* [ACTIVITY]: Your response should be the lines from the one holding "解决移动宽带无法远程香港服务器的问题 (67, 2363)" to the last line of the data below, copied exactly and with no additions.

* [RECORDS FOR THIS EXERCISE]:
☆ ☆ ☆ ☆ ☆

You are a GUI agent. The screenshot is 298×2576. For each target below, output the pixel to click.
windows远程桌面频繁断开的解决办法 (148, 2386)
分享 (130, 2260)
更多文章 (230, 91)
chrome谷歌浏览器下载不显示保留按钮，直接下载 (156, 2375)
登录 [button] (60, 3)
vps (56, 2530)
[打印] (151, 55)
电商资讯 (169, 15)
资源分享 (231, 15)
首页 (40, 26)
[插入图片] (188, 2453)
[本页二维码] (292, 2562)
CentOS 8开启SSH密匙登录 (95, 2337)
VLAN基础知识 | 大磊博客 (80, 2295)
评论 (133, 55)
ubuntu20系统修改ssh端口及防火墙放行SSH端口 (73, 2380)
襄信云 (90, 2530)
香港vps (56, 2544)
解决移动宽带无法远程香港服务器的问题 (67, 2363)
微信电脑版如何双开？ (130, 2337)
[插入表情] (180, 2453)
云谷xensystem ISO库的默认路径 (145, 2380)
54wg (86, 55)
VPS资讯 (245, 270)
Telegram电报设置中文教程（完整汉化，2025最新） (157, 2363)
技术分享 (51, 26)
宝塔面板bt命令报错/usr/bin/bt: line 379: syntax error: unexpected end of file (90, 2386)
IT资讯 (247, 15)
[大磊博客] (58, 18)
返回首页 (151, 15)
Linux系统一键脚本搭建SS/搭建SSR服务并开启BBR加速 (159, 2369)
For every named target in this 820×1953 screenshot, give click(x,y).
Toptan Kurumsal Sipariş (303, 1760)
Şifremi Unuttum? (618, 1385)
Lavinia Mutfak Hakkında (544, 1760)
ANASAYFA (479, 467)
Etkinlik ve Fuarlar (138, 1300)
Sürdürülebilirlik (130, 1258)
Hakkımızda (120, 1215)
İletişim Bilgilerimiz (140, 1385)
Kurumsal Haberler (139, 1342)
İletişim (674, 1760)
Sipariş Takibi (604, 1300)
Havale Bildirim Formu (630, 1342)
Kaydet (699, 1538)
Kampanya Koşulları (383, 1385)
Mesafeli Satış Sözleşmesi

☆ ☆ ☆ ☆ ☆

* [ANSWER FOR THE TASK]:
解决移动宽带无法远程香港服务器的问题 (67, 2363)
微信电脑版如何双开？ (130, 2337)
[插入表情] (180, 2453)
云谷xensystem ISO库的默认路径 (145, 2380)
54wg (86, 55)
VPS资讯 (245, 270)
Telegram电报设置中文教程（完整汉化，2025最新） (157, 2363)
技术分享 (51, 26)
宝塔面板bt命令报错/usr/bin/bt: line 379: syntax error: unexpected end of file (90, 2386)
IT资讯 (247, 15)
[大磊博客] (58, 18)
返回首页 (151, 15)
Linux系统一键脚本搭建SS/搭建SSR服务并开启BBR加速 (159, 2369)
For every named target in this 820×1953 screenshot, give click(x,y).
Toptan Kurumsal Sipariş (303, 1760)
Şifremi Unuttum? (618, 1385)
Lavinia Mutfak Hakkında (544, 1760)
ANASAYFA (479, 467)
Etkinlik ve Fuarlar (138, 1300)
Sürdürülebilirlik (130, 1258)
Hakkımızda (120, 1215)
İletişim Bilgilerimiz (140, 1385)
Kurumsal Haberler (139, 1342)
İletişim (674, 1760)
Sipariş Takibi (604, 1300)
Havale Bildirim Formu (630, 1342)
Kaydet (699, 1538)
Kampanya Koşulları (383, 1385)
Mesafeli Satış Sözleşmesi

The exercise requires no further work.